Me sentí completamente desconcertado, pero no pude evitar admirar la forma en que Irene hablaba de su hijo, y algo en su voz me hizo pensar que había algo más que simplemente un acto impulsivo de un niño.
— ¿El coche no tuvo mucho daño? ¿Le gustaría que lo arreglara? —preguntó Irene, como si todo fuera una cuestión de rutina.
Mientras me explicaba todo, me di cuenta de que, sin quererlo, había caído perdidamente enamorado. Era la primera vez que veía a la mujer que iba a cambiar mi vida, sin maquillaje, cansada, pero de una belleza que me atrapó de inmediato. Sentí que si no la conocía mejor, no podría vivir con ello. ¿Sabes lo que es sentir que, si la pierdes, te tirarías al vacío?
— Sé que parece raro, pero… ¿me dejaría invitarla al cine? Solo como una forma de compensar el susto, claro —le pregunté, sin pensar demasiado.
— No, no hace falta —respondió, pero vi en sus ojos una duda. — Mi hijo podría malinterpretarlo otra vez.
— ¿Entonces no le gusto? —insistí, con un tono algo juguetón.
— No es eso. Es solo que… en otras circunstancias… Pero ahora… ¿Me entendería si le dijera que siento que he empujado a mi hijo frente a los coches solo para encontrarle un hombre? Qué vergüenza…
— Entonces, ¿yo sería un aprovechado que se quiere aprovechar de una mujer en apuros? —bromeé, intentando aliviar la tensión. — Pero bueno, si el destino nos ha unido de esta forma, ¿por qué no arder juntos en la misma hoguera?
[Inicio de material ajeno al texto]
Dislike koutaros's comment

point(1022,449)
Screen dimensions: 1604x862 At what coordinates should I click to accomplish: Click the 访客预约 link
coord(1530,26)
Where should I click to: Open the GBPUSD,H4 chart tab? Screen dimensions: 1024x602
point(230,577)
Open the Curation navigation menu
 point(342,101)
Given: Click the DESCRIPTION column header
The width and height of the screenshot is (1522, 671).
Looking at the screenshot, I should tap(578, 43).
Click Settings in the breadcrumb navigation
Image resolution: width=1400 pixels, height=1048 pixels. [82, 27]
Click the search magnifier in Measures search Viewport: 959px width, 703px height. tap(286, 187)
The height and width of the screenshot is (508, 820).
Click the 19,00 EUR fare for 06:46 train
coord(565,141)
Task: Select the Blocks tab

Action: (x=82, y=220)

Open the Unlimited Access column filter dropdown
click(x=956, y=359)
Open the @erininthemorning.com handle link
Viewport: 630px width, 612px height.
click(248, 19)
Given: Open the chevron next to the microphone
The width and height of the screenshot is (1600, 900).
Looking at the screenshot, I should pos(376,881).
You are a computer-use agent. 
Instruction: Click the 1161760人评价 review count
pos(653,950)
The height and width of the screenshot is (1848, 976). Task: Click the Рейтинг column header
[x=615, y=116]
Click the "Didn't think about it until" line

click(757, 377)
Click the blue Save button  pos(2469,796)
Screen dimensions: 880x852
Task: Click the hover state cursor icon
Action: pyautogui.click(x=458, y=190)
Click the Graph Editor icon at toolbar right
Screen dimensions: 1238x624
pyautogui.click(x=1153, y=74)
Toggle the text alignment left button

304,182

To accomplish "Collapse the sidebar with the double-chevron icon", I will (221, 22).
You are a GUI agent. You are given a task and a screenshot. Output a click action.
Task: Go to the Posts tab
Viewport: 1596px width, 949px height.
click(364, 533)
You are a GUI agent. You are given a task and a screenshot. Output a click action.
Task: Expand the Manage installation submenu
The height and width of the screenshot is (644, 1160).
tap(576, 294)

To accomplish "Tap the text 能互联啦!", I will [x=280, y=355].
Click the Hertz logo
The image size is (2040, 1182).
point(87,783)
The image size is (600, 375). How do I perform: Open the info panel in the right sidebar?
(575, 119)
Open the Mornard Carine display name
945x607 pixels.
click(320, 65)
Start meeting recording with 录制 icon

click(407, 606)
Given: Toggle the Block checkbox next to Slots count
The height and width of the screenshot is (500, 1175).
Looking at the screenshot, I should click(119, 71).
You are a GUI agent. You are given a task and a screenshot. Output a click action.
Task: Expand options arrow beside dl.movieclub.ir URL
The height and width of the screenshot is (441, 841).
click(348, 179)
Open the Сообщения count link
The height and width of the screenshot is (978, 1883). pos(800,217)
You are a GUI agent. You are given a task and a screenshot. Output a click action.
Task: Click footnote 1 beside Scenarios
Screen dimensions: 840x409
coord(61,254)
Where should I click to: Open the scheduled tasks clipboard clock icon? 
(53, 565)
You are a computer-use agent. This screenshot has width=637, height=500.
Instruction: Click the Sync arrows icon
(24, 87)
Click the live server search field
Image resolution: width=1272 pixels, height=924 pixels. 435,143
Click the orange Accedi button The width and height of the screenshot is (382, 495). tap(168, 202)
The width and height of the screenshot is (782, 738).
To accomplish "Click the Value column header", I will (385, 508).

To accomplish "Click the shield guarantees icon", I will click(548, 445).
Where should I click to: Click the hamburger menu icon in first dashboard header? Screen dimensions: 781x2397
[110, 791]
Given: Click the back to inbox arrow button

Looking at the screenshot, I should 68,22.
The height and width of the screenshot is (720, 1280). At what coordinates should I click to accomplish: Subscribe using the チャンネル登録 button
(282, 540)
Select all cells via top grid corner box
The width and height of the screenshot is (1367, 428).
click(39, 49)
Esa noche la pasamos juntos, viendo una película en el cine y luego cenando en un restaurante. Fue un comienzo perfecto para lo que se vendría. Al día siguiente, sin pensarlo demasiado, me presenté con una propuesta un poco más formal.
Al contarle a Diego, sacó su teléfono y me mostró una foto de Irene y Marcos. Ambos sonreían, y pude ver lo feliz que se veía ella junto a su hijo.
— Nos casamos en junio —dijo Víctor con una sonrisa llena de amor. — Y lo mejor de todo, Diego, es que ahora nuestra familia está completa. Necesitamos un fotógrafo, ¿te encargas?
Diego, entre sorprendido y contento por su amigo, asintió mientras Víctor hablaba de su nueva vida, un futuro que él nunca había imaginado pero que, al final, le daba todo lo que había estado buscando.
Ahora sé con certeza que no hay flechas ni alas cuando el amor aparece, pero sí un montón de pecas y una sonrisa capaz de cambiarlo todo. Y Marcos, con sus dos dientes de leche, es el que más sabe sobre cómo juntar corazones perdidos.